Historic cemetery in New York, United States

The Albany Rural Cemetery was established October 7, 1844, in Menands, New York, United States, just outside the city of Albany, New York. It is renowned as one of the most beautiful, pastoral cemeteries in the U.S., at over 400 acre. Many historical American figures are buried there.

==History==

On April 2, 1841, an association was formed to bring the cemetery into being. A committee of the association selected the site on April 20, 1844. The cemetery originally contained 100 acre. This portion was consecrated October 7, 1844. Daniel D. Barnard delivered the dedication address, which was one of many given at rural cemeteries across the northeast in the years from Justice Joseph Story's address at Mount Auburn Cemetery in 1831 to Lincoln's Gettysburg Address in 1863. The first interment was made in May, 1845. Located near the entrance is the Louis Menand House.

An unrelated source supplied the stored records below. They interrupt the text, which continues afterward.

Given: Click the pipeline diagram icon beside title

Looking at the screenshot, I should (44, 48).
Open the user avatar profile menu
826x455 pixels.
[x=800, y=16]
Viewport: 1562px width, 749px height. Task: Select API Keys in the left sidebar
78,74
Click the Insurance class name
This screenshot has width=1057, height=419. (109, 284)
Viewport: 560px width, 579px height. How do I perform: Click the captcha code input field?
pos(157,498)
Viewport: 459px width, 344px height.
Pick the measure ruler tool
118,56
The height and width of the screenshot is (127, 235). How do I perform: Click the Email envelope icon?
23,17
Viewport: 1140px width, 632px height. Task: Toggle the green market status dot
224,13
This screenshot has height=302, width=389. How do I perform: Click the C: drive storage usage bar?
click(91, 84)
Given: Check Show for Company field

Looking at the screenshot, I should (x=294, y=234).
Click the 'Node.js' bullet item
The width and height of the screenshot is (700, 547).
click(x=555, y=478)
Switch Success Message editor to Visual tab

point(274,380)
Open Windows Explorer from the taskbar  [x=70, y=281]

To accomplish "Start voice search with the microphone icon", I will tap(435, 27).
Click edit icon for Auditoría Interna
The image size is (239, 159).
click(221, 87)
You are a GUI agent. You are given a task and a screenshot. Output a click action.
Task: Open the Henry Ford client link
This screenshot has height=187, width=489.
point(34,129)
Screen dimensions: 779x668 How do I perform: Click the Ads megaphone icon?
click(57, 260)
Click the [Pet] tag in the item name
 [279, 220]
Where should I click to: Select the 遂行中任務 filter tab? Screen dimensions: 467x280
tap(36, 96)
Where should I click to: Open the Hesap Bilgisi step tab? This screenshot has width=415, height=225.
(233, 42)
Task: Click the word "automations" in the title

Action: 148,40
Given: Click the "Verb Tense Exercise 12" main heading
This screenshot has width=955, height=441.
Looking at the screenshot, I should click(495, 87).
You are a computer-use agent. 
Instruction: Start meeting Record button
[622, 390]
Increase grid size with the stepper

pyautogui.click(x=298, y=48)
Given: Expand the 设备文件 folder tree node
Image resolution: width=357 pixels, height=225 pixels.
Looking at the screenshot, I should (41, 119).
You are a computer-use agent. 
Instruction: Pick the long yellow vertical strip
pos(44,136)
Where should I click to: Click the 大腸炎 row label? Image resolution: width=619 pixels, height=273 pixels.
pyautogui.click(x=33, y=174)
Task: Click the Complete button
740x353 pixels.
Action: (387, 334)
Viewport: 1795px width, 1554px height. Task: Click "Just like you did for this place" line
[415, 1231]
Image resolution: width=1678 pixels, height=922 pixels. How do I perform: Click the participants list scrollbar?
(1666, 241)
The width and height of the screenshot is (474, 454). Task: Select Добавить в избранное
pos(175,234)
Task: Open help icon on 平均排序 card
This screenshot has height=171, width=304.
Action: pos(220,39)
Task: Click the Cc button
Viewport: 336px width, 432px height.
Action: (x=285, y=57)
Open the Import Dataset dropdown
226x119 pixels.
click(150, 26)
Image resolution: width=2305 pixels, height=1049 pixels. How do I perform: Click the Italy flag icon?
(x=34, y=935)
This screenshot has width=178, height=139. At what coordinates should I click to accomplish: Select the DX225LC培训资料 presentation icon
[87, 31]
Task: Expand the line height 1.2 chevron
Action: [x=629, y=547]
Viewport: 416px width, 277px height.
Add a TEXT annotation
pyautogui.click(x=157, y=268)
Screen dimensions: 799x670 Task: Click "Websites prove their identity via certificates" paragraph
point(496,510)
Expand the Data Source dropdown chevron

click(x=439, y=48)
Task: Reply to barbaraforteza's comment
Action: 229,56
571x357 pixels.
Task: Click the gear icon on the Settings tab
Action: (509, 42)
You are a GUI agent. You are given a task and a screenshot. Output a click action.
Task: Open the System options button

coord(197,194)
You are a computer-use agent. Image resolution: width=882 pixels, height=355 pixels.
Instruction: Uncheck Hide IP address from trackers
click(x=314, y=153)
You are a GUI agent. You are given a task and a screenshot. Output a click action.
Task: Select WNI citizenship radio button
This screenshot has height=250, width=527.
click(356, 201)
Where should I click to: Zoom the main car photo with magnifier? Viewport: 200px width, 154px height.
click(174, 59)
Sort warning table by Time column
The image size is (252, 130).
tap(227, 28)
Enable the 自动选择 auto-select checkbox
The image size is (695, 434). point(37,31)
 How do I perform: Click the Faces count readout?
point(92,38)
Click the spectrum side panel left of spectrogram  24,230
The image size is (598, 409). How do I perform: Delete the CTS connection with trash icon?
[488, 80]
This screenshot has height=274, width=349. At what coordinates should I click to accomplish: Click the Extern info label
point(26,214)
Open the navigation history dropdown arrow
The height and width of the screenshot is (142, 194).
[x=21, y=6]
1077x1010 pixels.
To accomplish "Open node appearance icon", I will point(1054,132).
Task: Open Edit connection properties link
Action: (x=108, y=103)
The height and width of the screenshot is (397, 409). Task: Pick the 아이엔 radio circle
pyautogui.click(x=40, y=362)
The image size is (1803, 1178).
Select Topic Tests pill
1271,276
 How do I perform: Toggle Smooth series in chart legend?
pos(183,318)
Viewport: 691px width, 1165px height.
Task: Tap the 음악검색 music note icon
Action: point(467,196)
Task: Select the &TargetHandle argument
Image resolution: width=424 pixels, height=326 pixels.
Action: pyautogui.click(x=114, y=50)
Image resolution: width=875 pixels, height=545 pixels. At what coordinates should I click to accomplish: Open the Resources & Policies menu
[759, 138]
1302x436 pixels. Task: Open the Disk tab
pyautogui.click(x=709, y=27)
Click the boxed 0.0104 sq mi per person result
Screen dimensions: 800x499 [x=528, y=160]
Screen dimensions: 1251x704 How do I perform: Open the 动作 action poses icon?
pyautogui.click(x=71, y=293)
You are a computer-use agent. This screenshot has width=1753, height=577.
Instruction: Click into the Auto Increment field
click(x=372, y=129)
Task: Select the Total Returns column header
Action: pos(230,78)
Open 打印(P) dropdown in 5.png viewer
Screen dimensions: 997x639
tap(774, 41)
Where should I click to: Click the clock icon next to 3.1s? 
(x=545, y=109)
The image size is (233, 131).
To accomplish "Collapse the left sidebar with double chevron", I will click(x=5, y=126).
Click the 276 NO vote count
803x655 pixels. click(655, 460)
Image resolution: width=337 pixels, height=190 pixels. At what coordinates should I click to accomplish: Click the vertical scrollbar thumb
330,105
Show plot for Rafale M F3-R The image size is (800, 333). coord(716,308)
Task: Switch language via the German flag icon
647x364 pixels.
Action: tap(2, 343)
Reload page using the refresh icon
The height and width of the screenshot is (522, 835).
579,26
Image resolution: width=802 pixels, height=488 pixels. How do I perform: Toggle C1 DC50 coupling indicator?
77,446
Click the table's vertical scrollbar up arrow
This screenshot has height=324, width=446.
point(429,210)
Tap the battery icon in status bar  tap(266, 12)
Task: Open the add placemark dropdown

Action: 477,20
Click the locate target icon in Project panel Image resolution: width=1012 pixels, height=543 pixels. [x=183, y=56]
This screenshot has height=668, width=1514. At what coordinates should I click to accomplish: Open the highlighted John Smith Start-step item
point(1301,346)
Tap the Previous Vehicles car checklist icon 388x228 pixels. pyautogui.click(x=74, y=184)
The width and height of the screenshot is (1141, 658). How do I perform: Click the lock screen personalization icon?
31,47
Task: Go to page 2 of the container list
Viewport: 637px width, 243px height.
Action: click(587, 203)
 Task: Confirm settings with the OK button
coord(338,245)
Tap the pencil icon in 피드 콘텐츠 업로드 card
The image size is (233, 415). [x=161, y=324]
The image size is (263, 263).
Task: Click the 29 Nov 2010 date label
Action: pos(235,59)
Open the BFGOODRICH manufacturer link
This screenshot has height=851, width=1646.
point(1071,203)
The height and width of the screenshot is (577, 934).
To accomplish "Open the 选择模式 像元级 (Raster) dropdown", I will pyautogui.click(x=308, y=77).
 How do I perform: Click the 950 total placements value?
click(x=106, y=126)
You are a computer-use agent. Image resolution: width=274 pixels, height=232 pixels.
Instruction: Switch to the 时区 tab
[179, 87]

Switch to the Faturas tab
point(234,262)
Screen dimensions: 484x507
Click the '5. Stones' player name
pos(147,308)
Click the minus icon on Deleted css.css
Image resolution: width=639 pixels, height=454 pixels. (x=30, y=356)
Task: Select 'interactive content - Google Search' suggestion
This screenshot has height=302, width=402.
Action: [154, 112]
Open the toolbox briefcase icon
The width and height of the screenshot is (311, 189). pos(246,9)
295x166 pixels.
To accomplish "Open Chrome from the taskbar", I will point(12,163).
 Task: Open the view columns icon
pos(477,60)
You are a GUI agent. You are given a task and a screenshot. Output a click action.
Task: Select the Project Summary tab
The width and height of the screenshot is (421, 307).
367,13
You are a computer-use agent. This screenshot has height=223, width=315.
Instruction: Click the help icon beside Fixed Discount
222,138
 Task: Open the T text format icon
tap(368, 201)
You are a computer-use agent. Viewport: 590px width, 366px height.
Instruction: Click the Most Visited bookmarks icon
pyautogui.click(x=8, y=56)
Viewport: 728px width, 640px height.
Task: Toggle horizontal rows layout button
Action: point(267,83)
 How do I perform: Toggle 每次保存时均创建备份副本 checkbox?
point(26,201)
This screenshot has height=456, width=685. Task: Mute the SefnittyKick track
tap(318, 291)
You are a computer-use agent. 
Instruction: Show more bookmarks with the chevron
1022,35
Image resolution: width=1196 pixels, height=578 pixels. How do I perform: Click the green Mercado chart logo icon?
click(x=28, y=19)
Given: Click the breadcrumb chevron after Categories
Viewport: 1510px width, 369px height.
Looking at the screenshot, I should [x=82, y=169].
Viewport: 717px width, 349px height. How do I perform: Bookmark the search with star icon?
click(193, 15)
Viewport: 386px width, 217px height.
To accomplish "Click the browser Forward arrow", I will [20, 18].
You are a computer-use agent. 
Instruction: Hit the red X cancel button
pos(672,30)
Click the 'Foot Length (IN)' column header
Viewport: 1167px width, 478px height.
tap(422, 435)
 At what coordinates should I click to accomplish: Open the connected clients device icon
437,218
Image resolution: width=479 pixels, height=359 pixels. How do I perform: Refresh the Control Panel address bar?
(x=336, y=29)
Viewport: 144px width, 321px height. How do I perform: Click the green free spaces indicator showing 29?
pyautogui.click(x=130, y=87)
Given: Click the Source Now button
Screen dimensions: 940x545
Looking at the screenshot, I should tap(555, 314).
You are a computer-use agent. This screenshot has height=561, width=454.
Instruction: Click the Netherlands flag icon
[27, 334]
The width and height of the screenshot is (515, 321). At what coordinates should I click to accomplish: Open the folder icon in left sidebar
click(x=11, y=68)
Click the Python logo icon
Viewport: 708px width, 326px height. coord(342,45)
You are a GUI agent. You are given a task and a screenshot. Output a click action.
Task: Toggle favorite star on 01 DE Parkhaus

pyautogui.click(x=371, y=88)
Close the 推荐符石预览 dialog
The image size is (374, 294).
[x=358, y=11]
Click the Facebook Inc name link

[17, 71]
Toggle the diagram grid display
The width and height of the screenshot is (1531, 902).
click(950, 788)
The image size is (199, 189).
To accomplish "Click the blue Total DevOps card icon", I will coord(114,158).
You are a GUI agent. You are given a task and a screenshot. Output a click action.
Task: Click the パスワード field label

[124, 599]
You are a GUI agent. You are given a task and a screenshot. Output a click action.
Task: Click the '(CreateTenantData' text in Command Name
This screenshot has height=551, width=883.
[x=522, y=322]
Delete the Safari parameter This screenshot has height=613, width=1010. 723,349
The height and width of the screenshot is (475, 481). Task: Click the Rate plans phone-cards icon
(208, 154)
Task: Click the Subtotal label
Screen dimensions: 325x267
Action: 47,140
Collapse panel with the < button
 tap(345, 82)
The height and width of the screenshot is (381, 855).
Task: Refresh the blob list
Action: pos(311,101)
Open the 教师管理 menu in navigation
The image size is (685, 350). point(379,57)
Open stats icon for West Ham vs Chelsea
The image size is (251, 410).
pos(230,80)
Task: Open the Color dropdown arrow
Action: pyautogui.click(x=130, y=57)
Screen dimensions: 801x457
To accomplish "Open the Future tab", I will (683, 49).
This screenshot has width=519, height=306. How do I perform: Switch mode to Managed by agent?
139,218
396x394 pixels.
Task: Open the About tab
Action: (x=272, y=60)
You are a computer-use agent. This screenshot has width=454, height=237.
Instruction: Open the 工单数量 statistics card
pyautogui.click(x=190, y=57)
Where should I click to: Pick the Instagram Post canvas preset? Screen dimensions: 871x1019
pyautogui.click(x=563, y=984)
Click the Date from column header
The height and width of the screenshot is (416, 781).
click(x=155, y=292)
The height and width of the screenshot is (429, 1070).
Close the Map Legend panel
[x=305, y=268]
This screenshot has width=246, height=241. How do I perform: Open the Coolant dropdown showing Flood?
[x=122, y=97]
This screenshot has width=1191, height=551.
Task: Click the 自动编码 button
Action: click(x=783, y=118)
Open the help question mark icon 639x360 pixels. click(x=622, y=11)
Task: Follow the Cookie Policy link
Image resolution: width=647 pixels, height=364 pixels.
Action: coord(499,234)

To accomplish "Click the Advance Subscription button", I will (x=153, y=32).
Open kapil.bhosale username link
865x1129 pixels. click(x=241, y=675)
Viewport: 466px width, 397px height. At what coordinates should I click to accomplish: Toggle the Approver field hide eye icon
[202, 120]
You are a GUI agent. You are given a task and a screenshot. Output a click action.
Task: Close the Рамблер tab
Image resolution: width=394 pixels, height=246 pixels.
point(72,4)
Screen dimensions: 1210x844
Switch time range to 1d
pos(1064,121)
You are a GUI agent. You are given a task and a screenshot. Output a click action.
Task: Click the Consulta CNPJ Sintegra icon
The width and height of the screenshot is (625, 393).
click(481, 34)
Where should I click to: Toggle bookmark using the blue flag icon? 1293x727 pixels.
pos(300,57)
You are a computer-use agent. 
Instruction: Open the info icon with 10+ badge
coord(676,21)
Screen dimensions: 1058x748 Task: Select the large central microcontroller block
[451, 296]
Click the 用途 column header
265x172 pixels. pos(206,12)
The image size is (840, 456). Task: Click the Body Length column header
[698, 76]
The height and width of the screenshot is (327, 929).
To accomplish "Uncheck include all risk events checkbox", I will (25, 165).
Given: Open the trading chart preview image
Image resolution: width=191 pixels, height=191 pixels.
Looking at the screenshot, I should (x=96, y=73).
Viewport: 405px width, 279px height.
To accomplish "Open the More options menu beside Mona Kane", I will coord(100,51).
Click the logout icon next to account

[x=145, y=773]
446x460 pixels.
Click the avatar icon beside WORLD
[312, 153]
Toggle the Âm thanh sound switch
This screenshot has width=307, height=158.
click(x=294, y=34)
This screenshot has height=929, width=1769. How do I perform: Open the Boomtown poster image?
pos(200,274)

David Bates Douglass, a military and civilian engineer, working in the capacity as a consulting architect, designed the landscape layout of Albany Rural Cemetery, between 1845 and 1846. He modeled his design of the Albany Rural Cemetery, as well as his subsequent and final one, Mount Hermon Cemetery, in a rural area outside of Quebec City, Canada East, upon his first design, the highly acclaimed Green-Wood Cemetery, in what at the time was a rural section of Brooklyn. All three of Douglass' garden cemeteries have been conferred a historic status, by their respective jurisdictions.

In 1868, bodies from other cemeteries were removed and reinterred in Albany Rural Cemetery.

==Notable burials==
The cemetery has a number of notable burials, particularly of 19th century New York State politicians and industrialists, and figures relating to the history of the Adirondack Park.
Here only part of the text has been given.